Sunday, July 25, 2010

Irresistible

A few weeks ago the "Answerman" column at Anime News Network asked an intriguing question that I've decided to write about here.  The question was directed to those who are collectors (of anime, manga, toys, animation cels, etc.) and asked what keeps your collection growing ... geekery, sick addiction, or something else altogether? 


Well it got me to thinking.  And has since led me to a realization and this column, which is something of a confession.


I have a problem. 

Yes, you have a problem!  Though it is kind of ironic if Izumi Konata (of Lucky Star - a Seinfeld-esque anime about nothing) is calling me out.  After all, Konata is an anime/manga/games otaku herself.  Rather the pot calling the kettle black, I'd say.

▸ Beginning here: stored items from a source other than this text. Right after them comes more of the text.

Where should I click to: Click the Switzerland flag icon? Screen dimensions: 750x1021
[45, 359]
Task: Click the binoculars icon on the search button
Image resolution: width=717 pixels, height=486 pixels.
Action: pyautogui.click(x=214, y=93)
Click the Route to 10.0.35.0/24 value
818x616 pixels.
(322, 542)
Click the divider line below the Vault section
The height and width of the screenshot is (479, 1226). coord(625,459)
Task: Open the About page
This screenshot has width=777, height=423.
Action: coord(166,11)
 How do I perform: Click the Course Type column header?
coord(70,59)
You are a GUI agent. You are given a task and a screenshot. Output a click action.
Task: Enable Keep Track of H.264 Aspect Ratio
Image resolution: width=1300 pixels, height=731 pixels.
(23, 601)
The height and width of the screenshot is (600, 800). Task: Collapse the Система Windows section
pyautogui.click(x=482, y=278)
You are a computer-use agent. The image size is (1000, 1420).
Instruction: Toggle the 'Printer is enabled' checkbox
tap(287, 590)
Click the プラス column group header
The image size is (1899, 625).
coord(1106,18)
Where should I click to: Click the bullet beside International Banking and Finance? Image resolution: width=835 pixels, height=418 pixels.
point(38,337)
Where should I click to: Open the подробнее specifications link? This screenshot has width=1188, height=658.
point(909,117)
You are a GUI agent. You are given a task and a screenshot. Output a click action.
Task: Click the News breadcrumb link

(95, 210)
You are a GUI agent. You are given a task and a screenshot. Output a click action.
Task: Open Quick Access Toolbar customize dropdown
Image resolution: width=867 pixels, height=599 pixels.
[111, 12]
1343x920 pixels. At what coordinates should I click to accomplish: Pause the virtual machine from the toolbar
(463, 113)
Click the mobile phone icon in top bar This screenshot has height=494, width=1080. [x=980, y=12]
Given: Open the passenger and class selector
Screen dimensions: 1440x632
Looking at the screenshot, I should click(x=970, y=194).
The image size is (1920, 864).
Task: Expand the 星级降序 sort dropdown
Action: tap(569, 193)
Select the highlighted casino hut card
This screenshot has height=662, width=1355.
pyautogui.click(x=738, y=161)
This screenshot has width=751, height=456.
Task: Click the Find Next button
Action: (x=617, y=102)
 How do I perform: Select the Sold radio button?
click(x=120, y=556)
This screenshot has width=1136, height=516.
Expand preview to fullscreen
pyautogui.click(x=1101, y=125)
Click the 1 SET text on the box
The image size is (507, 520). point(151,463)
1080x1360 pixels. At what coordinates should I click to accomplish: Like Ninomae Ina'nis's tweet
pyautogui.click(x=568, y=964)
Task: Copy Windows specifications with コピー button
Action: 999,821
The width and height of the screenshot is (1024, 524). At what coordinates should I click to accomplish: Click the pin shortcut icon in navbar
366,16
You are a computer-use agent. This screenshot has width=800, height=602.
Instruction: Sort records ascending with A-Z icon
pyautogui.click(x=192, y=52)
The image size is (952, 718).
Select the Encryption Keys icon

I hear that most 12-step programs begin with admitting you have a problem.  Well, I'm admitting it.  When it comes to my growing anime collection, I think the cause is a mix between my extreme "geekery" and an addiction (whether or not to label it "sick," I'll leave to the experts).

It started out innocently enough.  I was introduced to anime in 2008 and started out by renting disks (both via Netflix and the most excellent Cleveland-area library system).  I started out with an odd mix (Gantz, Inuyasha, Naruto; then Cowboy Bebop, Samurai Champloo and Samurai 7).  A few are definite classics - specifically the latter three.  When Samurai 7 became one of the early shows to make the jump to Blu-Ray, I couldn't resist purchasing it.  It seemed silly not to buy Cowboy Bebop and Fullmetal Alchemist, when I loved them so much.  So my anime-purchasing addiction really started out with my purchasing shows I had completed and had loved -- healthy enough, rational, and purchases came few and far between.


Really, at that time my buying habits were nothing if not healthy.  Honest!  Maybe I spent a ridiculous inordinate sizable amount of time online, trying to find the best deals or an out-of-print show.  But still, not yet a compulsive drive to expand the collection . . . .

Then things started to change.  I started buying shows I liked a lot, but not ones that I absolutely loved.  Still, not too bad.  I collected Naruto and Bleach, fun shows I'd re-watched.  Also picked up classics (like Neon Genesis, RahXephon and Ergo Proxy), which I wasn't sure I would re-watch.  And that is where and when my collection began to really grow.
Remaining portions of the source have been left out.